## [Consigna]
¿Cómo sigue el texto sobre la muerte de José y Hyrum Smith en Carthage? Continúalo a partir de su última oración.

Objeto: “Porque donde hay testamento, necesario es que intervenga muerte del testador.” (Heb. 9:16)

La tragedia en Carthage

El 27 de junio de 1844, José Smith y su hermano Hyrum dieron sus vidas como mártires por el testimonio de Jesús. Habían levantado sus voces con un solo deseo: la salvación de sus semejantes. Desinteresadamente proclamaron a un mundo incrédulo que los cielos se habían abierto; que el Señor nuevamente se había comunicado con el hombre y que el evangelio había sido restaurado. Se ha dicho de ellos: “Vivieron como hombres de Dios. Murieron puros y santos, sellando su testimonio con su sangre”. Nadie sufrió mayores persecuciones que ellos; ninguno fue menos comprendido por su generación. Siempre ha sido así. La verdad ha debido recorrer un camino pedregoso, un camino difícil, y siempre ha hallado a los dragones del odio y la intolerancia estorbando su paso.

¿Cuándo ha habido un profeta que haya sido honrado en su día? ¿No reprendió el Salvador a los judíos porque profesaban creer en Moisés y en los profetas, y decían: “Si hubiéramos vivido en los días de nuestros padres, no hubiéramos sido sus cómplices en la sangre de los profetas”? (Mateo 23:30)
Sin embargo, crucificaron al Hijo de Dios cuando fue enviado a ellos.

El testimonio sellado con sangre

En el libro de Hebreos está escrito: “Porque donde hay testamento, necesario es que ocurra muerte del testador. Porque el testamento con la muerte es confirmado; de otra manera, no es válido entre tanto que el testador vive”. (Heb. 9:16–17)

## [Sección de datos]
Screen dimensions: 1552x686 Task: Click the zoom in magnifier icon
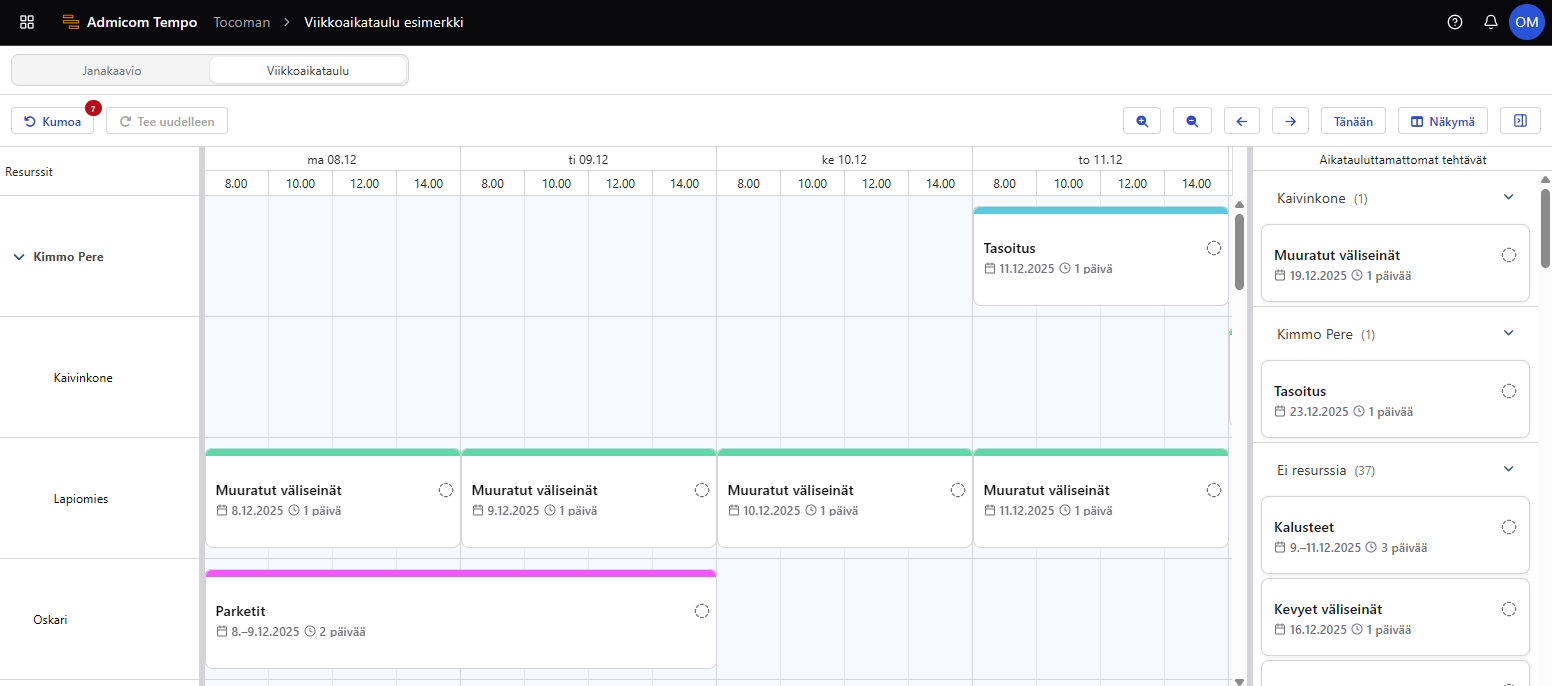pyautogui.click(x=1142, y=121)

## [Resultado]
En una revelación dada a Brigham Young, el Señor dijo, aludiendo a José Smith: “Hay muchos que se maravillan de su muerte; mas fue menester que sellase su testimonio con su sangre, a fin de que él sea honrado y los inicuos condenados”.

José Smith y su hermano Hyrum han tomado su lugar con los otros mártires “que han salido de grande tribulación, y han lavado sus ropas y las han emblanquecido en la sangre del Cordero”.

Los antepasados de José Smith, tanto paternos como maternos, se distinguieron en la Guerra de la Independencia norteamericana. Eran de los ciudadanos más prominentes de sus comunidades, y todos los honraban y respetaban. Toda persona hablaba bien de ellos, hasta ese gran día en que José Smith declaró que había visto una visión del Padre y del Hijo. Desde ese momento todo cambió: el amor hacia ellos y su familia se tornó en odio. Sus nombres fueron despreciados por los inicuos, se esparcieron calumnias de toda clase y la persecución fue su destino.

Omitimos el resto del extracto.